Zallis has played soccer for most of her life and currently plays for the Chicago City Soccer Club, in a semi-professional league. She has more playing experience than most high school coaches, male or female, yet she still worried about gaining her players’ trust. She said she took time creating elaborate game plans for her team.
“I did feel like I needed that to get the respect,” she said of the game plans. “But I think I gained the most respect when I jumped into practice with them.”
Zallis said that at the beginning of the season last year, her team was one player short for a practice game, so she decided to play to even the teams out. Her athletes were impressed with her level, she said.
Manning, the track coach at Lake View, said that many of the young men she coached believed women couldn’t coach because they had only been coached by men in the past.
“I feel like they automatically respect a male coach more immediately without even building a relationship,” she said. “I’ve had to fight more for the respect as a coach. I had to earn that.”
Seeing women in leadership roles is fundamental and transformational for high school boys, said Paola Zamperini, a gender studies expert at Northwestern University. Zamperini added that women in sports often suffer from discriminatory stereotypes, such as the cliché of the soccer mom.
“As the coach, women are bringing in expertise and competence that can have a positive impact,” she said. “It is perhaps one of the most effective ways to transform the chauvinism and misogyny that is still so present in the world of competitive sports.”
Manning expressed a similar sentiment.
“They’re hopefully going to have female bosses, so being able to respect the authority of women,” she said. “For so many high school students, athletics is such an important aspect of growth and maturing. I think it’s really important to have female coaches providing that.”
A big part of the challenge, however, is that there are still too few women who look to coach boys’ teams. Justine Hunter, who coaches boys’ cross-country at Lake View, said that female coaches often tried to replicate their own high school experiences.
Having grown up around female athletes, they were more likely to be drawn to coaching girls, Hunter said. She added that she herself had felt some fear when she started coaching boys.
Caroline Gazjler, who coaches volleyball at DePaul College Prep, a catholic high school in the north side of Chicago, said the support of her athletic family had a lot to do with her success as head volleyball coach.
“My mom played professional handball and she had a huge impact on me,” she said, adding that her dad and brother had always been very supportive of her athletic endeavors.

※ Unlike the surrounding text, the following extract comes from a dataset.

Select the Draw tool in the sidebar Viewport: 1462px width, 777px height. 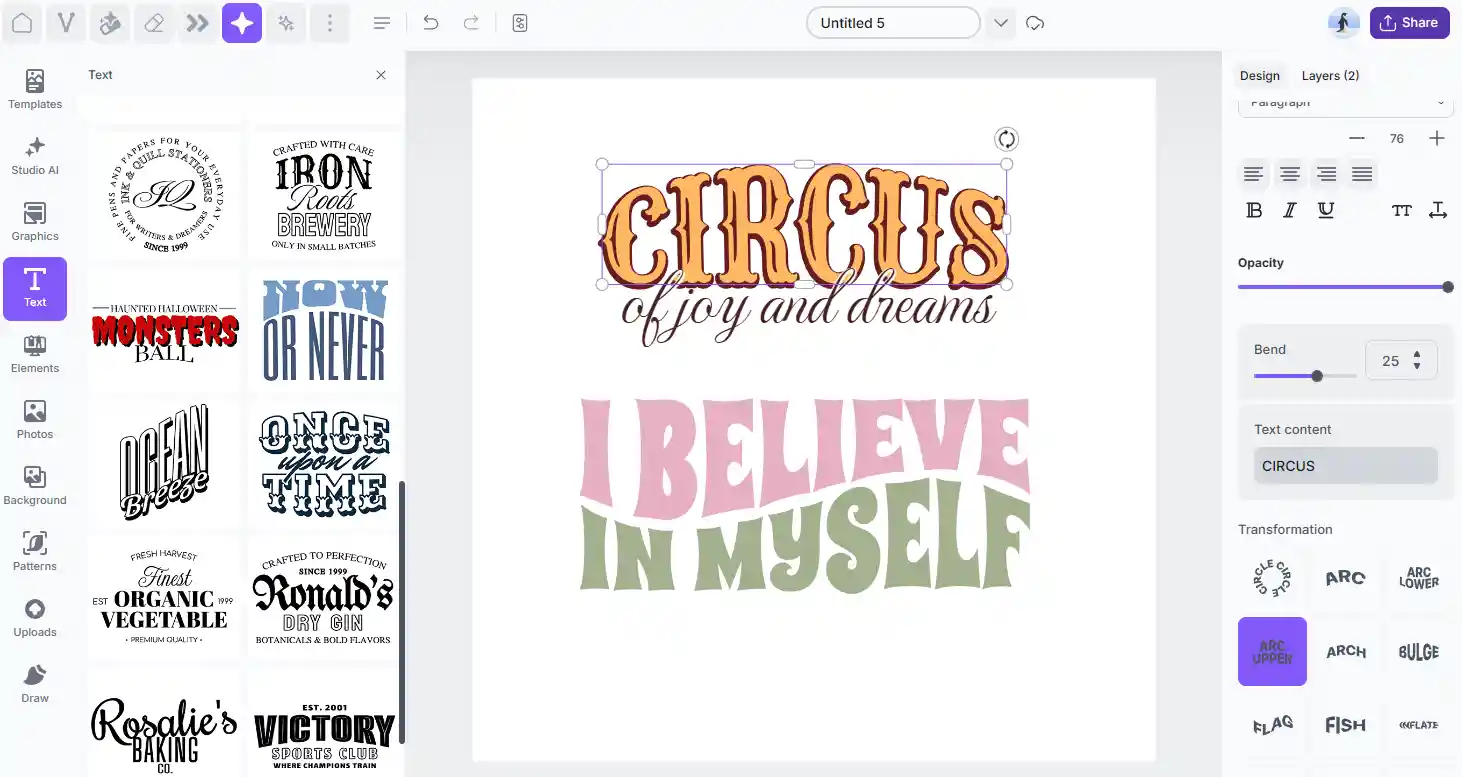[34, 683]
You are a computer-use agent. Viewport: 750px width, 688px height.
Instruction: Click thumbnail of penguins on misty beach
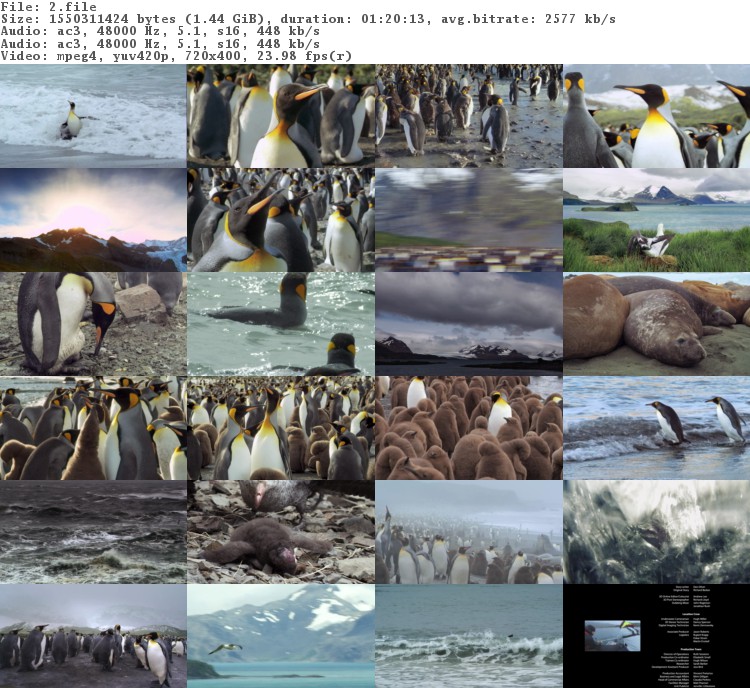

Zallis said that women coaches often sold themselves short and did not realize their own worth. She said that male coaches have told her in the past that her experience was not enough to qualify for certain jobs, even though she has been playing soccer for over 20 years.
“I’m a go-getter, I throw my name in the hat for plenty of things, and I don’t think it would stop me from trying,” she said, “but I definitely could see people getting stopped from being chosen to interview.”
She added that it was about time more women jumped into the mix. “We need more women to start heading in that direction,” she said.